One of the most common gaps in energy cyber security is simply not knowing what’s connected to the network.

Example: During a security assessment, one energy company was convinced they had full visibility of their operational technology (OT) environment. But after a network scan, it was discovered there were dozens of unmonitored legacy systems still connected to the grid — many with outdated security controls. These forgotten assets were prime targets for an attacker.

If organizations don’t have full visibility into their infrastructure, they can’t secure it. A cyber security program should start with a clear inventory of every connected asset, its security posture, and its potential risk exposure.

Third-party vendors are often the weakest link in an organization’s cyber security strategy.

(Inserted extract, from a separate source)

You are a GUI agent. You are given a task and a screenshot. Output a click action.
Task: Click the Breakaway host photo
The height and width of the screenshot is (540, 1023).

Example: In one case, an energy company had invested heavily in cyber security controls for its core network. However, a vulnerability assessment revealed that one of their vendors had an externally exposed system using default credentials — admin/admin. Had an attacker discovered it first, they could have used that entry point to infiltrate the energy company’s infrastructure.

To mitigate this, utilities can implement rigorous vendor risk management policies, requiring partners to meet the same security standards they enforce internally. Contracts should also include clear security requirements and incident notification obligations.

Many cyber threats don’t come from digital entry points at all — they can come from the physical world.

Example: In a security audit for a large utility provider, a red team assessment was conducted to test physical access controls. The security team was confident in their safeguards, yet testers managed to tailgate employees through restricted-access doors, gaining entry to a sensitive control room within minutes.

Once inside, the red team plugged in a rogue device, allowing them to access the internal network remotely. Had this been a real attack, an adversary could have stolen sensitive operational data or disrupted critical services — all without triggering an alarm.

This depicts a crucial lesson: Cyber security isn’t exclusively about IT. Without strong physical cyber security, an attacker doesn’t need to hack your systems — they just need to walk through the right door.

To improve cyber resilience, organizations should follow a crawl-walk-run approach:

• Crawl — Conduct a cyber security assessment to establish a baseline understanding of risks.
• Walk — Implement structured penetration testing and security reviews on a regular schedule.
• Run — Build a continuous offensive security program, integrating IT, OT, and vendor risk management into an ongoing strategy.

The reality is that the cyber security issue is a business risk that affects operations, compliance, reputation, and even national security. Leadership teams need to be actively involved in security decision-making, ensuring that proactive defences are embedded into their strategy.

The biggest shift we’re seeing in cyber security today is the rise of AI — on both sides of the battlefield.

Cyber criminals are already using AI to write malicious scripts, automate phishing attacks, and adapt their techniques faster than ever. Meanwhile, security teams must leverage AI-driven threat detection and automated response strategies to keep up.

Regulatory pressure is also increasing. The OEB’s new cyber security standard now requires independent security assessments, marking an important step toward more stringent cyber security requirements in the sector. But regulations can only go so far — organizations that want to stay ahead must take cyber security into their own hands.